Variaciones taurinas

Escribía el pasado martes nuestro Luis Nieto, con esa prosa que ha hecho de la crónica taurina el genero rey del periodismo español: "Y cuando nadie del respetable creía que aquellas notas sueltas podían acabar en sinfonía, el alicantino tomó la batuta en la derecha. Muletazo de mano baja y tiene que cortar. Pero he aquí que echa la muleta al hocico del complicado toro, tira de él, lo embarca, alarga el muletazo y liga otros dos con la misma tersura y un trincherazo de cartel; y el público, como un resorte, salta de los asientos, al tiempo que grita un ole". Era la hermosa faena que José María Manzanares -el maestro alicantino que tan bien le ha cogido las hechuras a la Maestranza- bordó con el último toro de la corrida del lunes de Feria. "Sevilla -dijo el torero- es la plaza donde sueño todas las faenas que tengo en mente. Soy feliz en Sevilla. Esta es mi plaza". Y la plaza le correspondió quedándose en pie y aplaudiendo cuando ya sus compañeros de lidia habían abandonado el albero. Lástima que los malos toros del jueves sólo le permitieran mostrar destellos.

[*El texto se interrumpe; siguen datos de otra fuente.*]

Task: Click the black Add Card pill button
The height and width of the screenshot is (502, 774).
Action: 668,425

Cuánta razón, como suele, tenía Luis Nieto. Y qué bien reflejó, con el símil de las notas sueltas resueltas en sinfonía, no sólo lo que en la plaza se vio, vivió y disfrutó, sino lo que la siempre extraordinaria retransmisión televisiva del Plus mostró a través de ese privilegio exclusivo del cine y la televisión que son los primeros planos. El rostro de José María Manzanares, conforme la faena iba cuajando, expresaba una concentración, una determinación, un ensimismamiento, una tensión y un placer transido por una dolorosa intensidad que sólo puede verse en el rostro de un director de orquesta o de un intérprete cuando dominan una música que también los domina, señores y esclavos a la vez del arte que se les rinde y al que se rinden.

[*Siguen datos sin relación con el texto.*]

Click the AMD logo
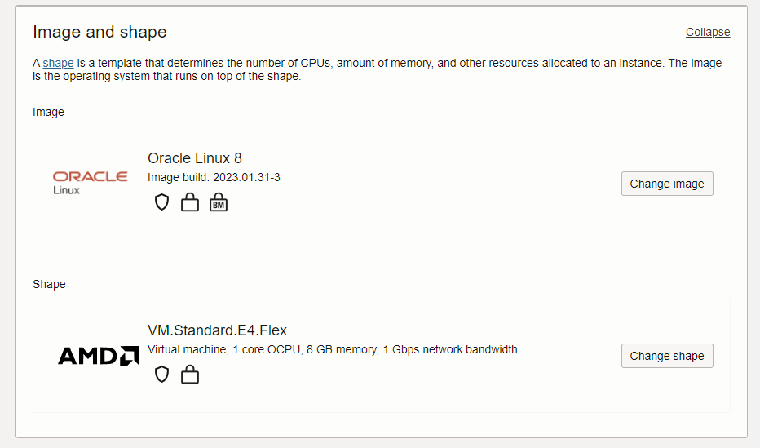The image size is (760, 448). pos(99,356)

Es a Glenn Gould desplomado sobre el teclado, visible la música que interpreta en su gesto concentrado hasta un punto doloroso de puro extático; canturreando las notas que sus dedos arrancan a las teclas con caricias a la vez tiernas y apasionadas, sabias y exigentes; tan largamente meditadas y estudiadas las partituras, a la vez que tan hondamente vividas, que las conocidas y tantas veces interpretadas músicas hace tantos siglos creadas por Bach parecen improvisadas, recién escritas y nunca oídas. Esa misma concentrada intensidad era la que expresaba el rostro de José María Manzanares mientras convertía las notas sueltas de los pases en la sinfonía de la gran tauromaquia: eso que Bergamín llamó música callada del toreo para los ojos del alma y el oído del corazón.